После каждого грабежа оккупанты требовали у сельчан выделить подводы, чтобы вывезти «трофеи», главным образом свиней, курей, «млеко» и «яйки», теплую одежду. Однажды, когда очередь дошла до нас, отец притворился больным тифом, а этой болезни немцы очень боялись. На самом деле он простудился и лежал с высокой температурой. И кто-то из деревенских, стремясь выслужиться, донес немцам, что отец только притворяется тифозным. Что тут началось! Отца зверски избили, потом вытащили на улицу, хотели расстрелять. Мама с маленькой Аней на руках загородила его, немец ударил ее прикладом в грудь, выстрелил вверх, а потом навел автомат на отца. Тот, больной и избитый, пошатываясь, был вынужден пойти запрягать лошадь.
В наших краях ширилось партизанское движение, народные мстители в полной мере навязывали оккупантам свою войну. Мой старший браг Иван был ординарцем у командира бригады, первого секретаря Полесского обкома партии Ивана Дмитриевича Ветрова (после войны он занимал должность прокурора республики, а потом министра юстиции БССР). Когда партизаны контролировали наш район, у нас некоторое время жили три солдата-словака, перешедших на их сторону. Как-то в конце весны 1943 года партизаны дали мне выстрелить из карабина. Положили оружие на забор, а я нажал на спусковой крючок и при отдаче от выстрела кубарем улетел в коридор, в открытую дверь. Так я получил первое «боевое крещение», после чего желания пострелять долго не возникало.
Фашисты особенно свирепствовали с осени 1943 года, как потом мы узнали, после поражения в Курской битве. Участились карательные операции против активно действовавших партизан и местного населения. Людей загоняли в сараи, общественные помещения и сжигали заживо, а тех, кому удавалось выбраться из огня, расстреливали. Более шестисот Хатыней осталось на щедро политой кровью земле Белоруссии. Таким же чудовищным путем была сожжена деревня Хвойня, что была по соседству с нами. Многих сельчан оккупанты угнали на работу в Германию, другие попали в концлагеря. Партизаны вынуждены были уйти из деревень в лес, откуда наносили удары по врагу.
Однажды добрый человек сообщил, что ночью полицаи придут арестовывать нас за помощь партизанам. Родители быстро загрузили, что могли, в повозку, и мы, как оказалось, навсегда оставили свой дом. Как и многие другие семьи, пришли в партизанский лагерь - другого пути не было.
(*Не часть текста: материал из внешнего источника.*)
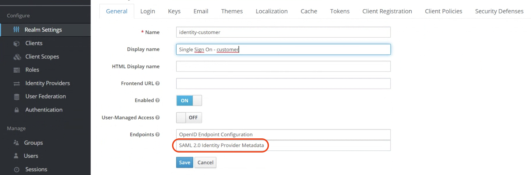Click the HTML Display name field
The width and height of the screenshot is (531, 175).
pyautogui.click(x=283, y=66)

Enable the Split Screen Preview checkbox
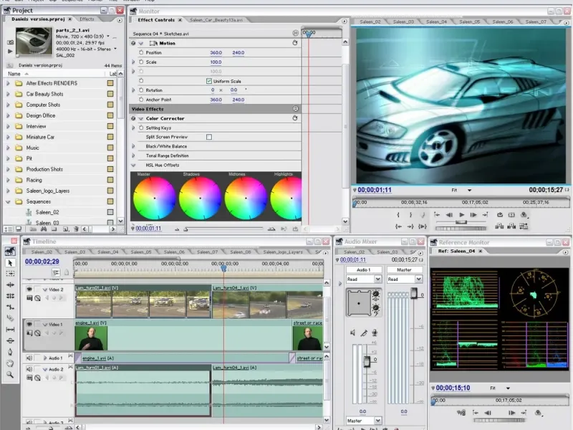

Зимовали в сооруженных из веток куренях (шалашах), в центре которых горел костер. Вокруг него, ногами к теплу, и спали. Были случаи, когда костер разгорался и шалаш вспыхивал, нужно было сломя голову выскакивать, успев хоть что-то выхватить из пламени. Построить в партизанском лагере что-то более серьезное было нельзя, поскольку из-за налетов карателей часто приходилось менять месторасположение.